Pero Hitchcock, no obstante, aún se aferraba a la melena dorada como motivo sobre el que atentar. La revelación de la cabellera dual y matérica, de la cabellera caótica y misteriosa que Cloe Masotta trabaja en Abismos de ébano y luz, toma en el cine de Lynch un punto de partida en el discurso de la contemporaneidad. El estadounidense convertirá el motivo de la melena en eje de varios de sus trabajos. En Terciopelo azul (Blue Velvet, 1986), Sandy (Laura Dern) y Dorothy (Isabella Rossellini) son la proyección del ambivalente deseo de Jeffrey (Kyle MacLachlan). Lynch nos presenta a Sandy emergiendo de la noche oscura, como una Venus surgiendo de lo siniestro. No importa que Jeffrey acabe en el apartamento de Dorothy: regresará hacia la rubia porque en ella el vínculo con lo negro es más intenso, pese al universo inquietante que rodea a la morena. El movimiento es circular. Es un ciclo que se reafirma en su condición de circunferencia y del que no hay escapatoria. En Twin Peaks (1990-1991), el irresoluble asesinato de la rubia Laura Palmer será asimismo la puerta de entrada hacia un escenario amorfo en su significado, sin posibilidad de explicación ni de final.

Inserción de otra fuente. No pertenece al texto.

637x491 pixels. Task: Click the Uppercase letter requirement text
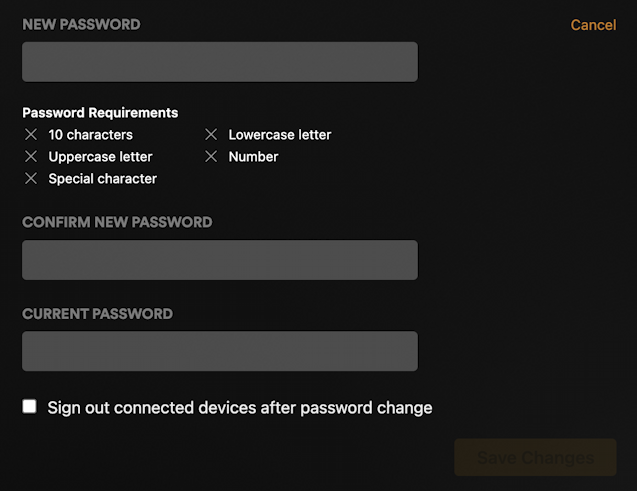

De este modo, es imposible la linealidad. Lynch lo demuestra nuevamente en Carretera perdida (Lost Highway, 1997), donde el motivo de la cabellera dual volverá a interpretar una posición nuclear, eso sí, de manera aún más depurada. Renee y Alice (Patricia Arquette) comparten existencia fílmica en tanto que doppelgänger. La transformación de la morena en la rubia se pondrá en escena mediante un mecanismo de sobreexposición lumínica, que transforma al personaje en “pura cabellera dorada cósmica, explosiva como una alegoría surrealista”(7). Ese relámpago en pantalla reaparece en Mulholland Drive (2001) como estrategia de unión de lo rubio y la destrucción que le acompaña. En los créditos, tras un intenso vaivén de cuerpos bailando, vemos cómo la imagen de una lumínica Betty (Naomi Watts) se va desvaneciendo en una abstracción rojo oscuro que acaba concretándose en una suerte de cuerpo desenfocado: el cadáver de la protagonista que más adelante descubriremos. Tras esa imagen de sábanas sangre, arranca el malogrado devenir de Rita (Laura Elena Harring), un personaje amnésico y accidentado, resucitado, a quien la angelical Betty tratará de ayudar. La fusión entre esa muerta y la vital rubia tendrá lugar en mitad de una sesión de un onírico teatro de Los Ángeles. Allí sucederá un intercambio de ficciones, subrepticiamente unidas mediante un beso, una pulsión sexual que conducirá al peor de los abismos: la muerte. Aquello que, precisamente, hace presente la vida.

 

(1) FRAPPAT, Hélene: “Blonde on blonde. Brève histoire des mutations de la blondeur au XXe siècle”, Brune/Blonde. La chevelure fémenine dans l’art et le cinéma (VV.AA.), Cinemathéque Français, París, 2010, pág. 43. El original es el siguiente: “La blondeur s’est constituée, depuis de l’antiquité, en ideal ou norme esthétiques, depuis l’Aphrodite des Grecs, déese de l’amour et “premiere blonde universelle” (1). Au Moyen Âge, dans la peinture et la poésie, la blonde incarne les valeurs de chrétienté, tout dévoilant leur ambivalente. Ainsi, aux XIVe et XVe siècles, deux genres de blondes coexistent: Marie, vierge dont le blondeur symbolise la pureté; Ève et Marie-Madeleine, dont la longue et torteuse cheveleure dorée est signe de séduction et luxure”. NOTA: PITMAN, Joanna: Les blondes, une drôle d’histoire, trad. Julie Sauvage, Éditions Autrement, 2005, pág 17.

(2) Ibídem, pág. 45. El original es el siguiente: “Le blondeur subit une mutation, sous l’effet d’un phénomène analogue à celui concept de ‘reproductibilité technique’ qu’énoncera Walter Benjamin en 1935”.

(3) Ibídem.

(4) COHEN, Clélia: “Marilyn Monroe”, Brune/Blonde. La chevelure fémenine dans l’art et le cinéma (VV.AA.), Cinemathéque Français, París, 2010, pág. 180.

(5) En El origen de la tragedia, pág. 16, extraído de DELEUZE, Gilles: “Nietzsche y la filosofía”.

(6) Ibídem.

(7) ORLÉAN, Matthieu: “David Lynch”, Brune/Blonde. La chevelure fémenine dans l’art et le cinéma (VV.AA.), Cinemathéque Français, París, 2010, pág. 163.